How to manage Linux resources using Cgroups

How to manage Linux resources using Cgroups

linux_resource_mgmt_cgroups

What is Cgroups

Cgroups also known as Control Groups is a Linux kernel feature that allows to allocate resources such as CPU time, System memory, Network bandwidth, or combinations of these resources to hierarchically ordered groups of processes running on a system.

Cgroups provides System Administrators with fine-grained control over allocating, prioritizing, denying, managing, and monitoring system resources. They provide a way to hierarchically group and label processes, and to apply resource limits to them.

We can monitor the Cgroups, deny access to Cgroups for resources and reconfigure Cgroups on a running system. Hardware resources can be smartly divided up amongst tasks and users, increasing overall efficiency.

Traditional resource management moved from the process level to the application level by binding the system of cgroup hierarchies with the systemd unit tree. We can now manage system resources with systemctl commands, or by modifying systemd unit files.

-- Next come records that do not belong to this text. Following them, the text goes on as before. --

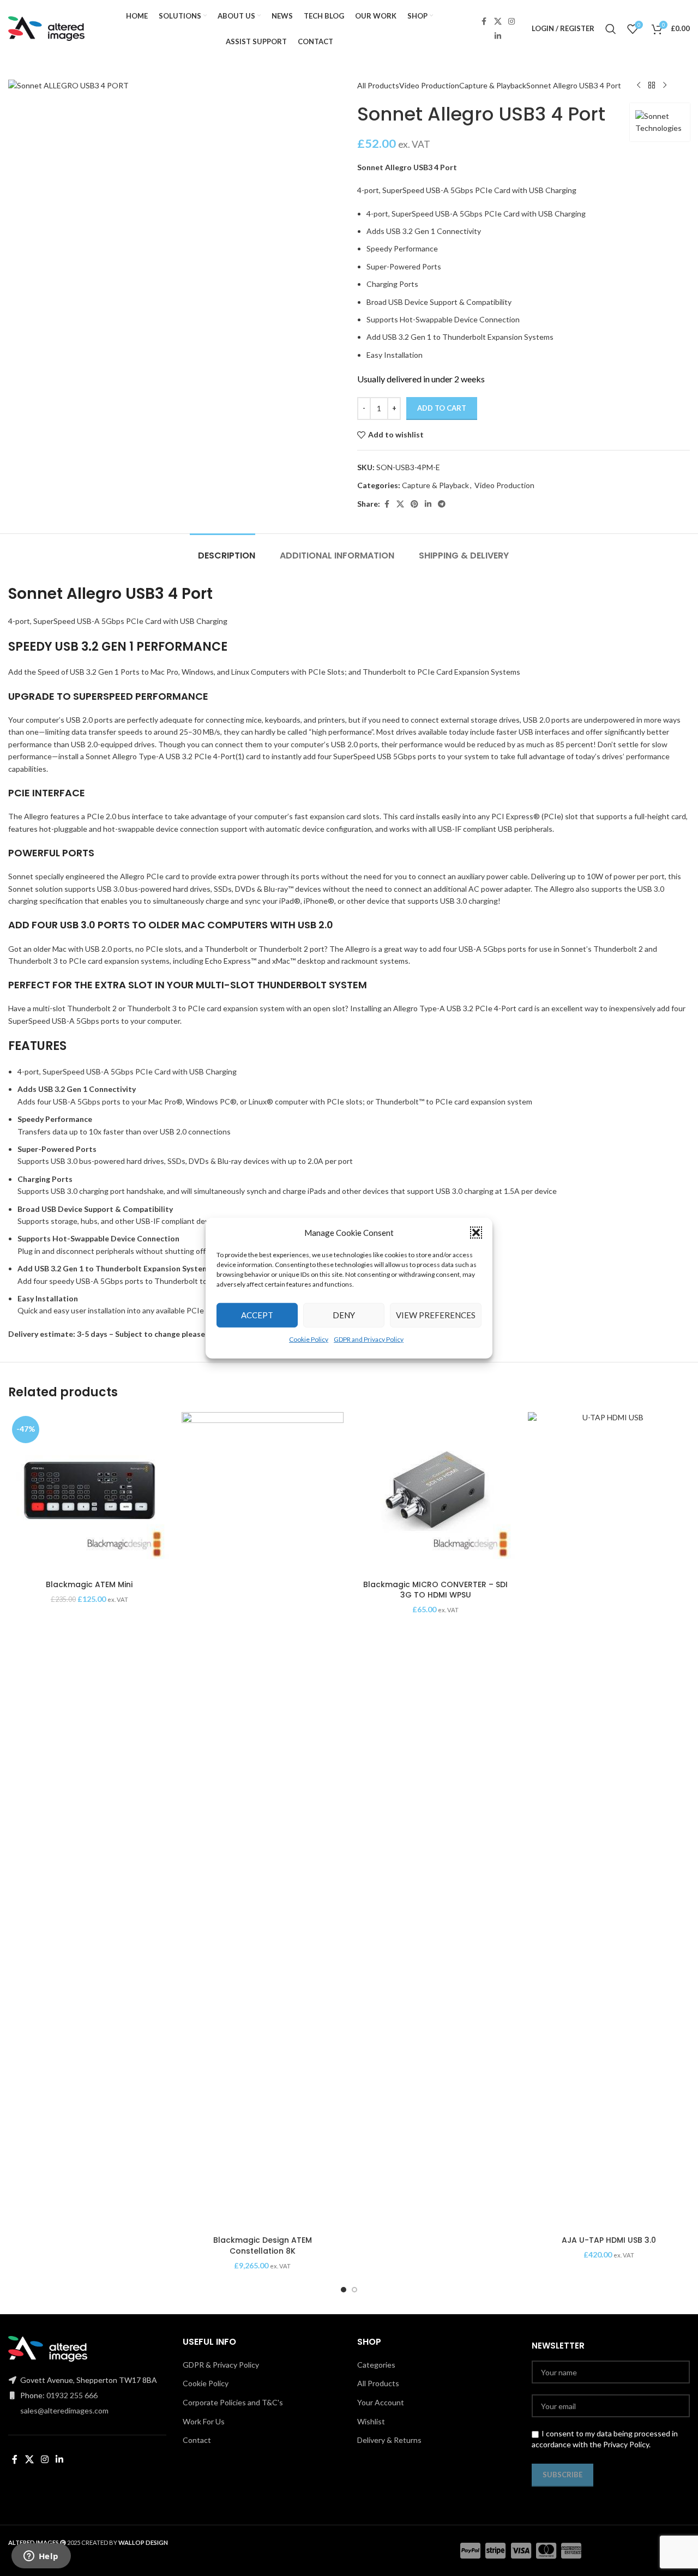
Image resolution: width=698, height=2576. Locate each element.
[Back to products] (651, 85)
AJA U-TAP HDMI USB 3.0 (609, 2240)
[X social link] (498, 21)
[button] (476, 1232)
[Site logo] (46, 27)
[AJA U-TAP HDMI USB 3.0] (609, 1821)
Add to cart (441, 408)
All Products (378, 85)
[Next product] (664, 85)
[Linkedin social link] (497, 36)
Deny (344, 1315)
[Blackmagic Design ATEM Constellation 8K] (263, 1821)
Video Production (429, 85)
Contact (197, 2440)
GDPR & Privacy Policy (221, 2364)
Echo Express (228, 960)
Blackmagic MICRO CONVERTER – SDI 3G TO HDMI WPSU (435, 1590)
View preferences (436, 1315)
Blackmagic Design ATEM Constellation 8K (262, 2245)
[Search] (611, 29)
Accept (257, 1315)
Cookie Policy (308, 1339)
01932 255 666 (72, 2395)
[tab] (222, 550)
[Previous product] (638, 85)
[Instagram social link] (511, 21)
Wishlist (371, 2421)
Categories (376, 2364)
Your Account (380, 2402)
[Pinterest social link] (414, 504)
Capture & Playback (492, 85)
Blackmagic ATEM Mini (89, 1584)
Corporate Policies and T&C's (233, 2402)
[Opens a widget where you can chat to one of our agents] (41, 2557)
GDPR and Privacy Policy (369, 1339)
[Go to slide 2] (354, 2289)
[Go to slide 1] (343, 2289)
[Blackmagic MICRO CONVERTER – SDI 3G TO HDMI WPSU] (435, 1493)
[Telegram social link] (442, 504)
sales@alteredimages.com (64, 2410)
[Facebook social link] (484, 21)
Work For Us (204, 2421)
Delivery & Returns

What are Cgroup Subsystems

A subsystem represents a single resource, such as CPU time or memory. Cgroup subsystems are also called as resource controllers. To identify all the subsystems that are provided by the linux kernel we can read the following file.

File: /proc/cgroups

#subsys_name	hierarchy	num_cgroups	enabled
cpuset	0	98	1
cpu	0	98	1
cpuacct	0	98	1
blkio	0	98	1
memory	0	98	1
devices	0	98	1
freezer	0	98	1
net_cls	0	98	1
perf_event	0	98	1
net_prio	0	98	1
hugetlb	0	98	1
pids	0	98	1
rdma	0	98	1
misc	0	98	1

Here are the details of the above subsystems.

  • blkio : This subsystem sets limits on input/output access to and from block devices such as physical drives (disk, solid state, USB, etc.)
  • cpu : This subsystem uses the scheduler to provide cgroup tasks access to the CPU
  • cpuacct : This subsystem generates automatic reports on CPU resources used by tasks in a cgroup
  • cpuset : This subsystem assigns individual CPUs (on a multicore system) and memory nodes to tasks in a cgroup
  • devices : This subsystem allows or denies access to devices by tasks in a cgroup
  • freezer : This subsystem suspends or resumes tasks in a cgroup
  • memory : This subsystem sets limits on memory use by tasks in a cgroup, and generates automatic reports on memory resources used by those tasks
  • net_cls : This subsystem tags network packets with a class identifier (classid) that allows the Linux traffic controller (tc) to identify packets originating from a particular cgroup task
  • net_prio : This subsystem provides a way to dynamically set the priority of network traffic per network interface
  • ns : The namespace subsystem
  • perf_event: Enables monitoring cgroups with the perf tool
  • hugetlb : Allows to use virtual memory pages of large sizes and to enforce resource limits on these pages

The Linux kernel exposes a wide range of tunable parameters for resource controllers that can be configured with systemd.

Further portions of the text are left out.